What began as a small sit-in to protest against the government's plan to demolish a park in Taksim Square has swelled to the biggest protest movement against Turkey's prime minister since Recep Tayyip Erdogan was elected more than 10 years ago. The crowds have been chanting "Tayyip resign" and "shoulder to shoulder against fascism."
In a televised speech on Sunday, Erdogan remained defiant.
"I ask in the name of God, Tayyip Erdogan is a dictator? If you are the kind of person who can call someone who serves their people a dictator then I have no words for you," Erdogan said.
He went on to praise his accomplishments overseeing a decade of unprecedented economic growth in Turkey. He also defended his record as a leader who has planted many trees.
Court to hear case at center of Istanbul protests
"They are putting on airs saying we massacre trees," he said. "We have planted approximately 2 billion trees."
But many of the demonstrators say their anger is no longer directed against the proposed government plan to demolish Gezi Park, the last green space in central Istanbul.
"This park was just the ignition of all that," said Yakup Efe Tuncay, a 28-year old demonstrator who carried a Turkish flag while walking through the park Saturday. "The Erdogan government is usually considered as authoritarian.
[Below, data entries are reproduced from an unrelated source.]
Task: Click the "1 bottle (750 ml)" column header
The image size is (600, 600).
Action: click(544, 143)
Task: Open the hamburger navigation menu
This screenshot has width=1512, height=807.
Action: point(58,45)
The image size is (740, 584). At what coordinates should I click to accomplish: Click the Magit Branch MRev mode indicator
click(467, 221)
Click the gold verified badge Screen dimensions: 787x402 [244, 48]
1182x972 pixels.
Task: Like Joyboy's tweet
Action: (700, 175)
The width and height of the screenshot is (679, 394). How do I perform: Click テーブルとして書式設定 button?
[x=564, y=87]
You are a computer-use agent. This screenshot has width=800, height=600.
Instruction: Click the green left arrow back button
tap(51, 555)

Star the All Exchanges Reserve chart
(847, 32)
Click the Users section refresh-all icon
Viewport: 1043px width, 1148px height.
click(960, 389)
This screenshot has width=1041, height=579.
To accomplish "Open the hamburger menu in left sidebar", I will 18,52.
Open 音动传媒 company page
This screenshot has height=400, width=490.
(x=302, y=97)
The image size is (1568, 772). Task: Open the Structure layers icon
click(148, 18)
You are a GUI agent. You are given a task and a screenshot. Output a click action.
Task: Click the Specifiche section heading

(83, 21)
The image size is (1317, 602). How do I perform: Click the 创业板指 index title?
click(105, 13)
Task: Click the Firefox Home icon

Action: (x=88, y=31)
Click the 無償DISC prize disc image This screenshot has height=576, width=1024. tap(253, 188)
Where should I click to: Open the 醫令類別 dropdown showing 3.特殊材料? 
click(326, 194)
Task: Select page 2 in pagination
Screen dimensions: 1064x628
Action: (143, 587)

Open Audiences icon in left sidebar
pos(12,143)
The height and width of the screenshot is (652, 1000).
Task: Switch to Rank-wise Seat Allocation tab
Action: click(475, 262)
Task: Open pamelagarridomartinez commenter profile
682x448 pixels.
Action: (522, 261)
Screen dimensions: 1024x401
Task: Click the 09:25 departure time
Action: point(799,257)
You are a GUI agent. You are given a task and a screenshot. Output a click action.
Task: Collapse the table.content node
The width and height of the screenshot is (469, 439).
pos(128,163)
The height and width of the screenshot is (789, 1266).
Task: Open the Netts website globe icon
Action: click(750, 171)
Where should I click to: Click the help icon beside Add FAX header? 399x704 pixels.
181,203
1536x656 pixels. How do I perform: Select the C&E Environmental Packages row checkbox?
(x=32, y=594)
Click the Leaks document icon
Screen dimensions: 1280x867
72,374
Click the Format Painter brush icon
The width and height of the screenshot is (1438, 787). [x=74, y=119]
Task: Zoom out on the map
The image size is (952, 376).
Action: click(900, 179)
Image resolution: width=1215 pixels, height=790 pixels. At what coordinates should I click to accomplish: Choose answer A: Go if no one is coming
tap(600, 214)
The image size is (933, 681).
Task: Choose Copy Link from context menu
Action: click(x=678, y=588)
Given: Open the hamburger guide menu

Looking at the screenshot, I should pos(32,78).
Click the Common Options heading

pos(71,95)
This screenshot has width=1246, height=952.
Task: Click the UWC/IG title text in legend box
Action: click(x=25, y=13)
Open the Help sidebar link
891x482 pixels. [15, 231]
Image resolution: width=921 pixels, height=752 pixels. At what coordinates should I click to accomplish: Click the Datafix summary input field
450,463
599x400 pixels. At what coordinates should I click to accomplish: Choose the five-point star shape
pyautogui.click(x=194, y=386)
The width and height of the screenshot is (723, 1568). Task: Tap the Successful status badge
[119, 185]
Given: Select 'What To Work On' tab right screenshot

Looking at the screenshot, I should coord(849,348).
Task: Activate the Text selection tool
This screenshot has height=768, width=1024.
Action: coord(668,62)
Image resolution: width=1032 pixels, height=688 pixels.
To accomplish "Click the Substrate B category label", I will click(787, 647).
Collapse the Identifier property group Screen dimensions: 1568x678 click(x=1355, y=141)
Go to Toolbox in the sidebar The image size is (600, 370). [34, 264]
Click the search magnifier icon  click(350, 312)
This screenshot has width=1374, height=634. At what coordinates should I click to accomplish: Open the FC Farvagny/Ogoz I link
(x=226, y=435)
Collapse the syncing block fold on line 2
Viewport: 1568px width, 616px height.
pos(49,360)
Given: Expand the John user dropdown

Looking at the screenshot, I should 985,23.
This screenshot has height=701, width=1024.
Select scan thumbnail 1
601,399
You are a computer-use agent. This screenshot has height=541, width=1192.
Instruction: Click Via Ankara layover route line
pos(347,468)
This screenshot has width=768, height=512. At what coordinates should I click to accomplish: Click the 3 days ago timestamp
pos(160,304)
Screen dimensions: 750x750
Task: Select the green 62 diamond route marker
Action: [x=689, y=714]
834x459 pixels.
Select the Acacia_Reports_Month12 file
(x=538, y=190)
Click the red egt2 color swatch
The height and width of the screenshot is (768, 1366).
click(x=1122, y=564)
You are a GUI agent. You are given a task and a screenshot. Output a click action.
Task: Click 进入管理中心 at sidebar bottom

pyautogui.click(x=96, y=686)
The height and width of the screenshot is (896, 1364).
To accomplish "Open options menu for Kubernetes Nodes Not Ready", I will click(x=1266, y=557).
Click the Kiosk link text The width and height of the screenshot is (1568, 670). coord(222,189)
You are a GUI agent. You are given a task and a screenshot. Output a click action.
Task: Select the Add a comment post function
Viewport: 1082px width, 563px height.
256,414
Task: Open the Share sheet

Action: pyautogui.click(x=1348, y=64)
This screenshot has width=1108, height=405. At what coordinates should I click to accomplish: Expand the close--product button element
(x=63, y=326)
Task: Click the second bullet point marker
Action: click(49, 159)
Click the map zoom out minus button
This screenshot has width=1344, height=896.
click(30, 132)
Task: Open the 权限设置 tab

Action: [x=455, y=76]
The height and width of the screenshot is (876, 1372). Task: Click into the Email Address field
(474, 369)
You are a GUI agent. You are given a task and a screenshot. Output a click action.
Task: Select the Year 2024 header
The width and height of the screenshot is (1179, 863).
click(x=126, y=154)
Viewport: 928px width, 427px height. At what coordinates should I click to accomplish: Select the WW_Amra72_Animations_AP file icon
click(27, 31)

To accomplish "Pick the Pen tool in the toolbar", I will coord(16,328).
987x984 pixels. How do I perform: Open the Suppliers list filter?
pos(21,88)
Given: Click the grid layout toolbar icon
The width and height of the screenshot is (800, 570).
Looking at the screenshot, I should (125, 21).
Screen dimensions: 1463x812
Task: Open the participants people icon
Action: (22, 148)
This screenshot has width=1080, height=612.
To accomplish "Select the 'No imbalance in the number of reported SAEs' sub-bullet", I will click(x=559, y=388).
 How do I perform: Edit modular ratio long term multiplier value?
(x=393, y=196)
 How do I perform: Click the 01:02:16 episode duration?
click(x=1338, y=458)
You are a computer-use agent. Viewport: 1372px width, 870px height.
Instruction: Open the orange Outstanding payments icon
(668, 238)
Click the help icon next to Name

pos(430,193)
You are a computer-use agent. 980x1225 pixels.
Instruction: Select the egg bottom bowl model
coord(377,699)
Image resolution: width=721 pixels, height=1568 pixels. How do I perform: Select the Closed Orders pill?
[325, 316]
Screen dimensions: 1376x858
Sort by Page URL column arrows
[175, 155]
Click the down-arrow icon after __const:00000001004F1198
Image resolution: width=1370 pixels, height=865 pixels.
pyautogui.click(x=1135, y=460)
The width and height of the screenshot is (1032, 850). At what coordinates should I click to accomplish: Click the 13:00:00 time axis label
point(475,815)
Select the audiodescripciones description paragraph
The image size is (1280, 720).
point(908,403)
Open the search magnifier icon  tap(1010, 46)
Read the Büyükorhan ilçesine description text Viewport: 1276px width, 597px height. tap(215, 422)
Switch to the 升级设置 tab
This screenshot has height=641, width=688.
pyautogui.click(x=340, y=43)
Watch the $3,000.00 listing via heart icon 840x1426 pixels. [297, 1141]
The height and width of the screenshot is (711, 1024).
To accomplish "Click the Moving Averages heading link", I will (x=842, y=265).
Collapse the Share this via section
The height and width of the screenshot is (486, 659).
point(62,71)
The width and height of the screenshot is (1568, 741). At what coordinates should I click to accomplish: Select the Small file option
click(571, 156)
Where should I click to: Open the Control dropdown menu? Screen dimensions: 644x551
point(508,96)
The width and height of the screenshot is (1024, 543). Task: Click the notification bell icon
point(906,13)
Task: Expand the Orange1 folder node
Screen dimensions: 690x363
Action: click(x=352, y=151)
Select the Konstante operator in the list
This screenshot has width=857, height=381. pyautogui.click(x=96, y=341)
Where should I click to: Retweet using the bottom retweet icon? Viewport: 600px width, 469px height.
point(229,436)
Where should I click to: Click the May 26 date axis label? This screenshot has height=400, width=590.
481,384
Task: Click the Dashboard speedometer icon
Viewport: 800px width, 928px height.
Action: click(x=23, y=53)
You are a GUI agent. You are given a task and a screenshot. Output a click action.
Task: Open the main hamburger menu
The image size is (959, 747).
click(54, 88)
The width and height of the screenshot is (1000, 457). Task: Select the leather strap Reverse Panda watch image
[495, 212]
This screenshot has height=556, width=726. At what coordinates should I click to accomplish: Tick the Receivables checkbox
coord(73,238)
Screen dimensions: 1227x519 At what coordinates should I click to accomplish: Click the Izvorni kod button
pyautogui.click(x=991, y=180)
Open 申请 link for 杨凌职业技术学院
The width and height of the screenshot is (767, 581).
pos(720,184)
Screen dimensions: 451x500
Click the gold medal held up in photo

He has a big ego; he has this Napoleon syndrome. He takes himself as a sultan. ... He needs to stop doing that. He's just a prime minister."
The scope of the protests shows there is a bigger issue, about freedom of speech and accusations of authoritative government.
"People are entitled to disagreement with the government, they can exercise their democratic rights, but they can do so within the context of a democratic society," Erdogan's chief adviser, Ibrahim Kalin, said Saturday.
International human rights groups Amnesty International and Greenpeace have denounced what they describe as excessive use of police force against peaceful protesters.
A spokesman for EU foreign policy chief Catherine Ashton issued a statement that said Ashton "regrets disproportionate use of force by members of the Turkish police." Ashton also called for talks between the two sides.